## Extrait du texte:

Des précisions sont apportées sur la mise en valeur architecturale et paysagère des cimetières et sites cinéraires et il faut se féliciter que l'article 19 bis permette au maire de faire réparer les sépultures laissées à l'abandon.

D'aucuns ont observé que tous les sujets n'avaient pas été abordés. Ils auraient aimé que l'on parle du taux de TVA ou de la création de carrés confessionnels. Sans doute, mais je crois raisonnable, dans un premier temps, de s'en tenir à un texte consensuel : le cas est assez peu fréquent pour le souligner !

Le RDSE sera unanime à voter ce texte conforme à l'esprit républicain. (Applaudissements)

M. Jean-Pierre Sueur.  - Ce fut un long chemin ! Je me revois en 1992, secrétaire d'État aux collectivités territoriales, défendant ici et à l'Assemblée nationale ce qui allait devenir la loi de janvier 1993, qui a mis fin au monopole des pompes funèbres, monopole faussé cohabitant avec une concurrence biaisée pour le plus grand dommage des familles. Cette loi a été bien appliquée mais elle ne répond pas à certains problèmes nouveaux, et la question du prix des obsèques reste lancinante.

Élu sénateur, j'ai rédigé deux propositions de loi, que je n'ai jamais pu faire inscrire à l'ordre du jour. Je rends donc hommage au président Hyest qui n'a pas voulu laisser à l'abandon ce sujet important et qui a confié à M. Lecerf et à moi-même une mission de réflexion. Avec M. Lecerf, nous avons pu travailler de manière très positive et confiante et préparer le rapport qui a abouti à cette proposition de loi sur laquelle un large accord s'est fait. Ensuite, nous avons attendu... Vingt fois nous sommes intervenus auprès du ministre de l'intérieur, de celui en charge des relations avec le Parlement, de celui en charge des collectivités territoriales, du Premier ministre. Quand une proposition de loi qui concerne toutes les familles est adoptée à l'unanimité par une assemblée, il serait logique de la faire examiner par l'autre dans un délai raisonnable. Il a fallu deux ans et cinq mois !

Je rends hommage au président et au rapporteur de l'Assemblée nationale, avec qui nous avons travaillé dans un bon climat et de manière fructueuse, sans pour autant que s'effacent les différences de nos sensibilités. Il y a là quelque chose de réconfortant qui pourrait donner des idées pour d'autres domaines.

## Données fournies:
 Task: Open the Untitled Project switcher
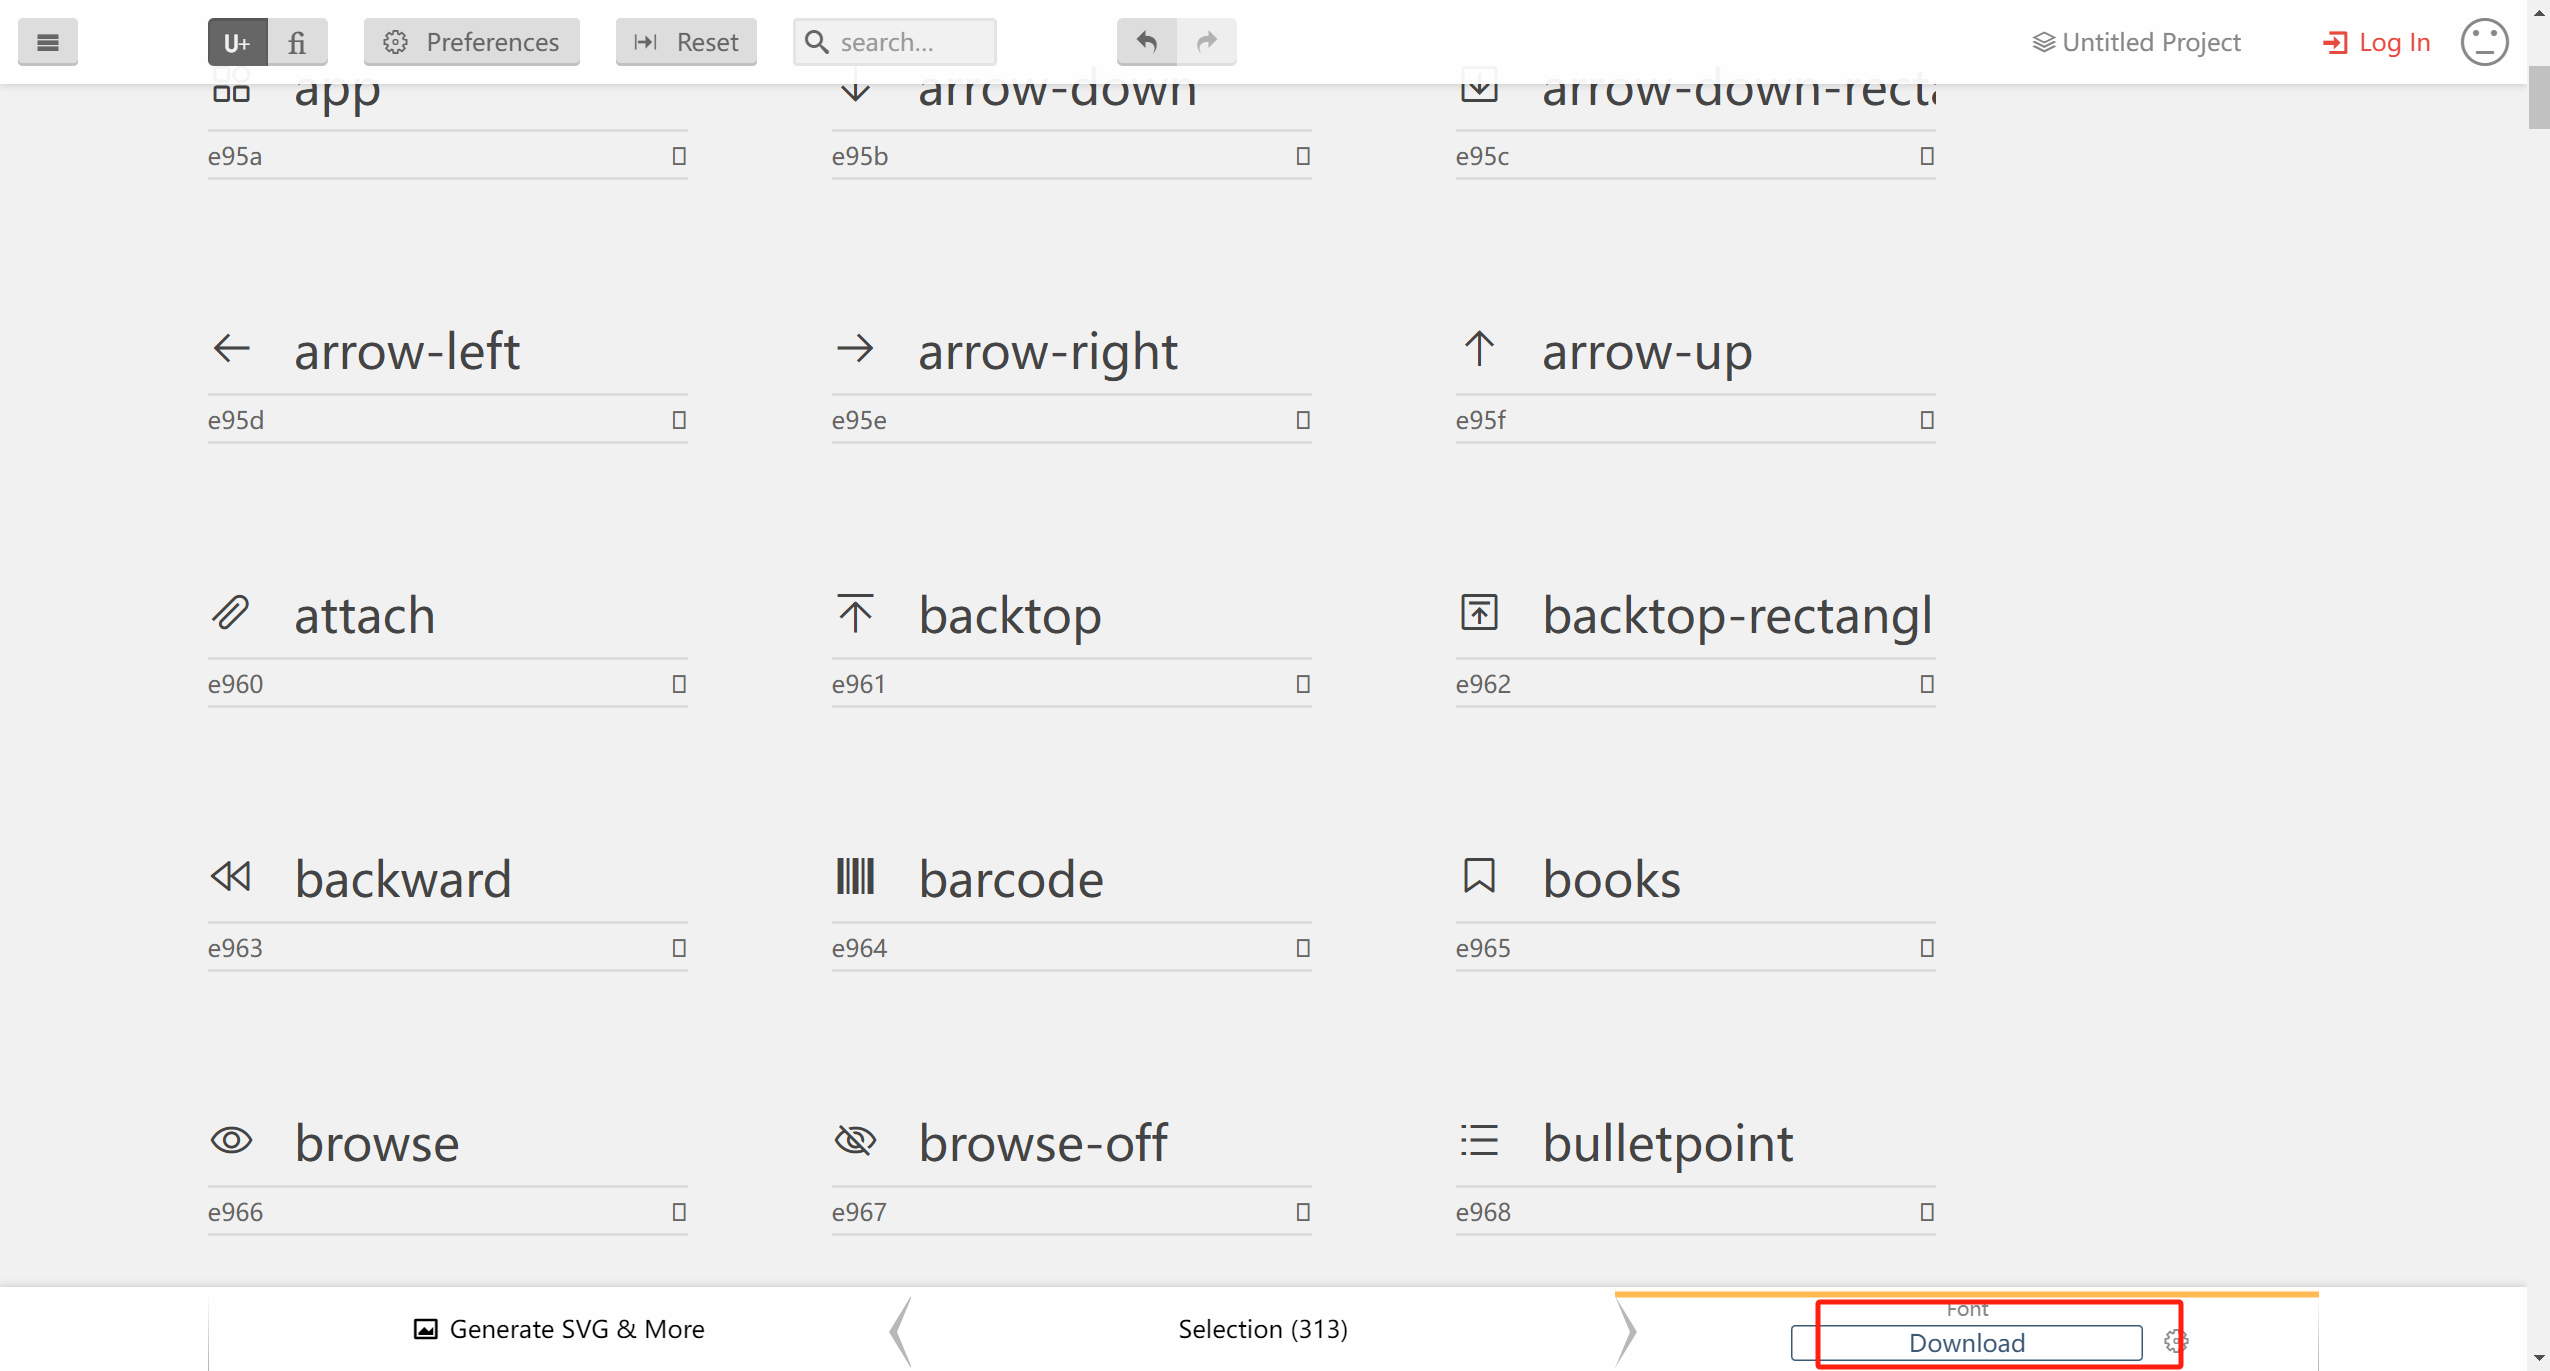2137,42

## Consigne:
Pouvez-vous recopier à l'identique le passage de l'extrait sur la législation funéraire qui va de « Je rends hommage » jusqu'à « pour d'autres domaines. » inclus ? Le matériel ci-dessus ne sert à rien pour ce travail.

## Réponse attendue:
Je rends hommage au président et au rapporteur de l'Assemblée nationale, avec qui nous avons travaillé dans un bon climat et de manière fructueuse, sans pour autant que s'effacent les différences de nos sensibilités. Il y a là quelque chose de réconfortant qui pourrait donner des idées pour d'autres domaines.